"Sekitar 800 pejuang Kurdi melintasi perbatasan Turki dan Suriah untuk membantu kawan mereka di Ain al-Arab yang dikepung oleh kelompok
Islamic State Jihadists (IS)," ujar Direktur Pemanatau HAM Rami Abdel Rahman, seperti diberitakan AFP, (15/7/2014).
Seorang aktivis Suriah dari suku Kurdi, Havidar membenarkan pernyataan itu. Dirinya mengatakan kelompok pejuangan itu kebanyakan berasal Kurdistan Workers' Party (PKK), yang dicap sebagai organisasi teroris di Tukri.
SCROLL TO CONTINUE WITH CONTENT
"Kelompok terakhir tiba tadi malam, setelah mendapatkan perintah dari pimpinan tertinggi PKK. Semalam, ada perayaan di Kobane. Pejuang menembakkan senjata ke udara saat mereka tiba di kota," ujarnya.

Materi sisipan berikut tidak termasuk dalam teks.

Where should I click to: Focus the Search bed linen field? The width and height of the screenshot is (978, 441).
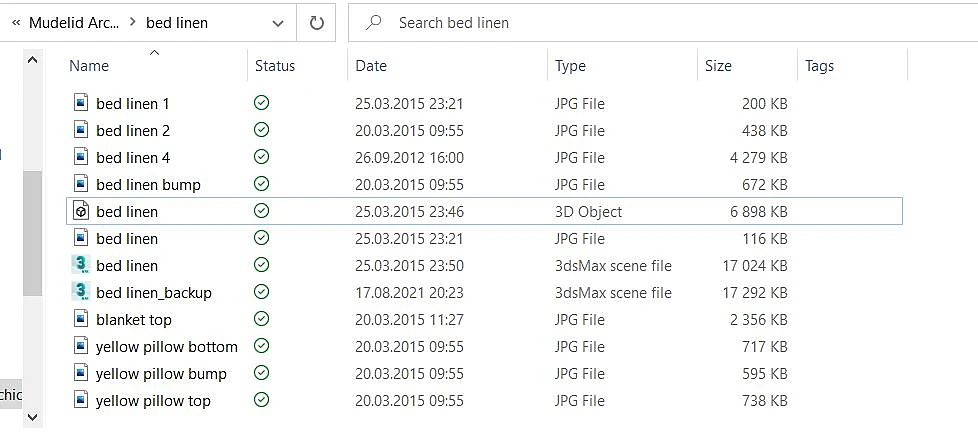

Kelompok Kurdi Suriah telah berperang dengan kelompok IS sejak berbulan-bulan lalu. "Tetapi ini adalah pertama kalinya kelompok IS berhasil bergerak maju, sementara kelompok Kurdi terdesak mundur. hal ini dikarenakan IS mendapatkan pasokan senjata dari Irak," terang Havidar.
"Kelompok Kurdi yang membantu melakukan perlawanan berasal dari mana-mana, seperti Turki, Iran, Suriah dan lain-lain. Bahkan beberapa kelompok Kurdi yang berbasis di Eropa mengatakan mereka ingin pergi berperang," tambahnya.